■ **Work to complete**: Go to the line holding "Click the 1500 y-axis value" in the entries below and write out exactly every line down to and including the line holding "Viewport: 601px width, 344px height.".

■ **Dataset entries**:
<<<<

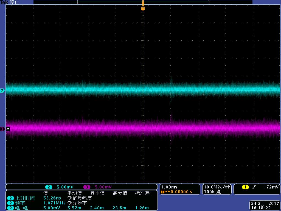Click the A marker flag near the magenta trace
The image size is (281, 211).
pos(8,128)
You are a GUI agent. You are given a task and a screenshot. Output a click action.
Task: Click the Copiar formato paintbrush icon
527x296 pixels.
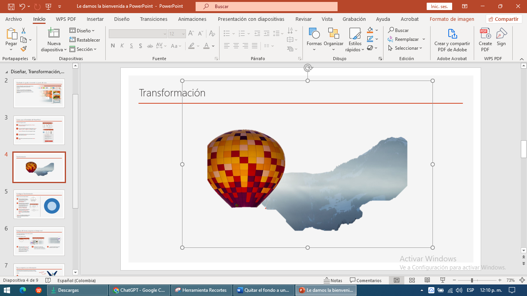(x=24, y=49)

>>>>
<<<<

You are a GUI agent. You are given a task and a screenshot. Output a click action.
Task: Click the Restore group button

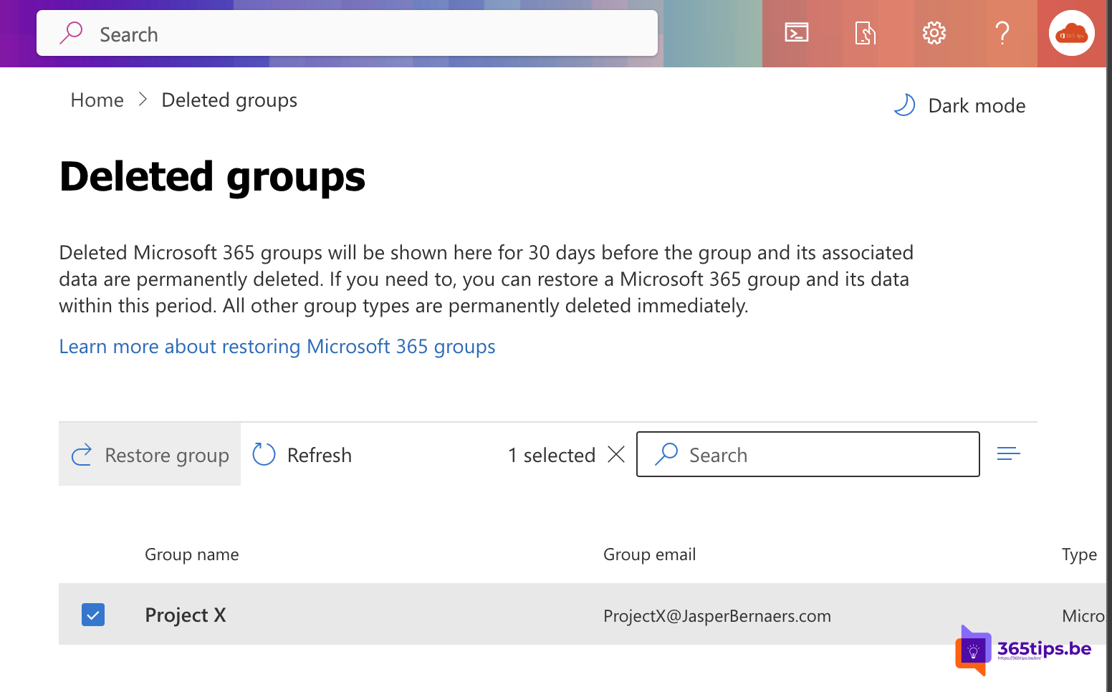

>>>>
<<<<

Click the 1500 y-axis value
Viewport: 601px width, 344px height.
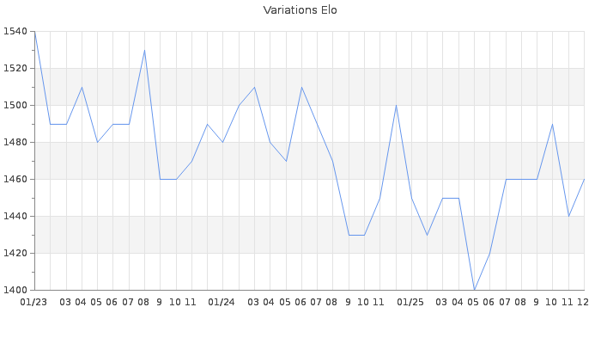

>>>>

■ **Completed task**:
Click the 1500 y-axis value
Viewport: 601px width, 344px height.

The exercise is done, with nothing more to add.